Thank you for re-registering. Re questions 1 and 2 in post #3, you might like to look at the materials on Survival Analysis Using Stata at http://www.iser.essex.ac.uk/survival-analysis. There is extensive discussion of modelling of interval-censored (also referred to as discrete time, or grouped) survival time data, including what your data set-up should look like, and how to fit the models easily using standard commands in Stata. (There is a draft textbook; and hands-on Lessons.) You will see that it's also straightforward to fit models with a parametric baseline, so you can do post-estimation prediction and extrapolation (examples given).
The matters that you raise in the last paragraph of post #4 are not very clearly explained to me (and what you say you're doing sounds odd). The issue that you describe seems, in part, related to the fact that you have grouped data. But another fundamental issue is what your underlying model is, in particular whether you think the hazard rate of getting a license in some year t is related to the year-t values of predictors or, say, the year t-1 values. Of course, if a predictor variable is constant (e.g. sex), this is not an issue. But it may be for other characteristics that vary over time. And if lagged predictors are the relevant ones, there is indeed a problem about what to do for the first year in which individuals are at risk! All in all, there is an issue of "science" (related to your substantive problem per se), as much as purely statistical modelling issues.
Comment
Marcos Almeida

Join Date: Apr 2014

Posts: 4047
#6

06 Jan 2015, 08:35

Hello, Siamak,

There is an interesting book on the subject: Mario Cleves, William Gold, Roberto Gutierrez and Yulia Marchenko.

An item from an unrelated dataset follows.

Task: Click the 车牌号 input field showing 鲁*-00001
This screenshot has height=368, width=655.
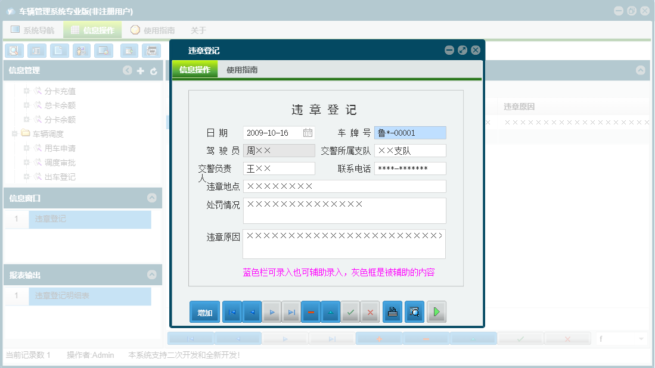Action: (409, 132)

An Introduction to Survival Analysis Using Stata. 3rd edition, Stata Press, 2010.

There is a chapter (Chapter 4) exactly on Censoring and Truncation.

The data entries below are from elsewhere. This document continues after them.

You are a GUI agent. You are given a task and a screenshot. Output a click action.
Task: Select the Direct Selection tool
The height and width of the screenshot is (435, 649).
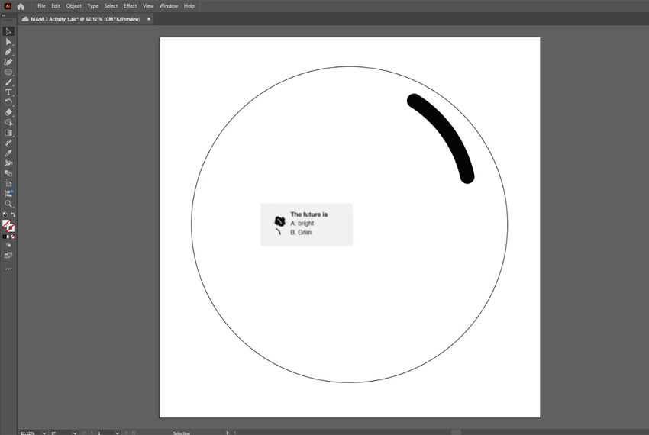coord(8,42)
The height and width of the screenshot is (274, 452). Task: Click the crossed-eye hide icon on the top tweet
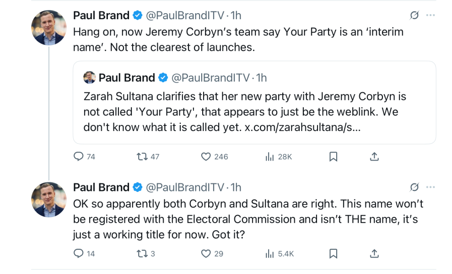(414, 15)
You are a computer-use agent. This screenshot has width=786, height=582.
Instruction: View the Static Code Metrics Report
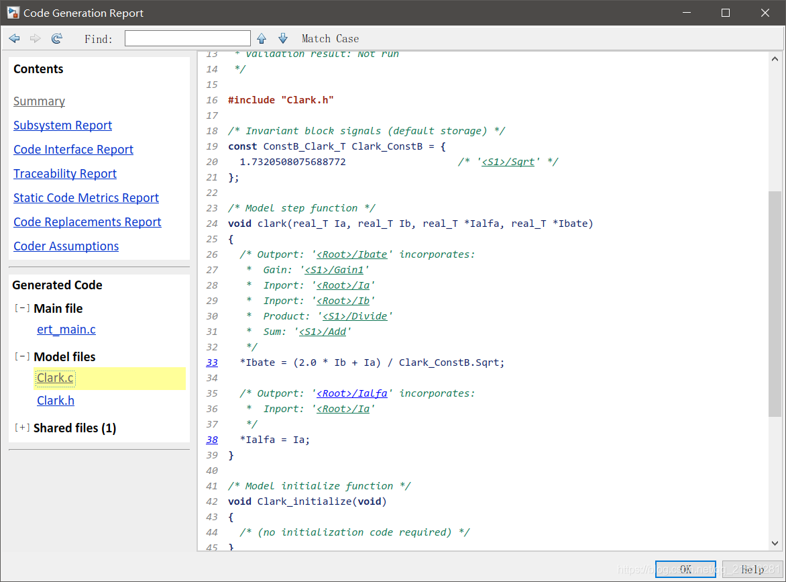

Concerning left-truncation, the authors state it is "easy to deal with", not only in parametric models but also in semiparametric models.

With regards to right-censoring (you said that's your main concern), the author state in terms of potential difficulties."All that is known about a [right] censored observation is that failure occurs after time ti, yet exactly when remains unknown by definition"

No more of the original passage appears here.